YOUR OBJECTIVE: Look through the listing underneath for "computer", and copy every line that has it.

________________________________________

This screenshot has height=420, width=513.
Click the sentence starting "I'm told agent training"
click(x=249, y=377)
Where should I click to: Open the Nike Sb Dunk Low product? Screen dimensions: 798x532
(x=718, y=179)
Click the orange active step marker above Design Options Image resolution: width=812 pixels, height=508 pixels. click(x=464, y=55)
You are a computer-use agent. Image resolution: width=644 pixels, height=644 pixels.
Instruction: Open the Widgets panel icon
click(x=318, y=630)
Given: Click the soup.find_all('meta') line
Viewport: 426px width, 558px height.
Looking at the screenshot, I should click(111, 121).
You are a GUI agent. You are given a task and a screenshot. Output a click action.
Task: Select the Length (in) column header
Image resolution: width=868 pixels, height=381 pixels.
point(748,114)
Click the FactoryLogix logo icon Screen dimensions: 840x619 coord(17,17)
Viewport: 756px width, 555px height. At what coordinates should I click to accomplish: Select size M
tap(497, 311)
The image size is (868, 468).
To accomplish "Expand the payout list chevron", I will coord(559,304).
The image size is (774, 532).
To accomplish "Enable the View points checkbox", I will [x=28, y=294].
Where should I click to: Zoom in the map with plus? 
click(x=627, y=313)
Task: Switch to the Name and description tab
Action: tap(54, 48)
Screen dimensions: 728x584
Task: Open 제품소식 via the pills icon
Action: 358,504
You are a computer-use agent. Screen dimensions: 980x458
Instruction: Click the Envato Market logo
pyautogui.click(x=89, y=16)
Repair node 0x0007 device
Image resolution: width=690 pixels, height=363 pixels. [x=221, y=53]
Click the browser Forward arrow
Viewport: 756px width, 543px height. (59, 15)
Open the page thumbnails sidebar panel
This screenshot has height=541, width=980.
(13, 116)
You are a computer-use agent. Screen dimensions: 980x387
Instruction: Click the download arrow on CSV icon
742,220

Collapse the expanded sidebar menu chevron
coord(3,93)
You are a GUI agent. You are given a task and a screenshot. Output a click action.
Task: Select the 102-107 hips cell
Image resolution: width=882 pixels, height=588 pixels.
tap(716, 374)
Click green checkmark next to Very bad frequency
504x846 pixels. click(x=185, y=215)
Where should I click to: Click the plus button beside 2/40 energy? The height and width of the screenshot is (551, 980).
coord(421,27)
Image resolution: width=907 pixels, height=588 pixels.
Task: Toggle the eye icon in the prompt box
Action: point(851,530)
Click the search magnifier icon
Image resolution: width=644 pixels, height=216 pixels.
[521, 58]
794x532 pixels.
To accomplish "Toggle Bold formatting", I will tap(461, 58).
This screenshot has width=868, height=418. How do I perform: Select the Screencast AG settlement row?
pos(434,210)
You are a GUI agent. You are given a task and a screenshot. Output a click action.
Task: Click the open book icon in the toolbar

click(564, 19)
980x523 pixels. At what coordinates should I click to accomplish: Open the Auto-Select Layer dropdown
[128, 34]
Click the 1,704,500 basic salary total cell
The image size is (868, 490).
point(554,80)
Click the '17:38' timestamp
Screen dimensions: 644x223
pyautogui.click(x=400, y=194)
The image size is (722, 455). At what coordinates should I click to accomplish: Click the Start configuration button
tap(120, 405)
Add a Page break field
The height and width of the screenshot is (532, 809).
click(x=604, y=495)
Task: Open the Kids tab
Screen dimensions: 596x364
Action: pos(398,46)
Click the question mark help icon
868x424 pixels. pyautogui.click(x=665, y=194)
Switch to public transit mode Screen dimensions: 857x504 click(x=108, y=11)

________________________________________

SOLUTION FOR THIS PROBLEM:
You are a computer-use agent. Image resolution: width=644 pixels, height=644 pixels.
You are a computer-use agent. Screen dimensions: 980x458
You are a computer-use agent. Screen dimensions: 980x387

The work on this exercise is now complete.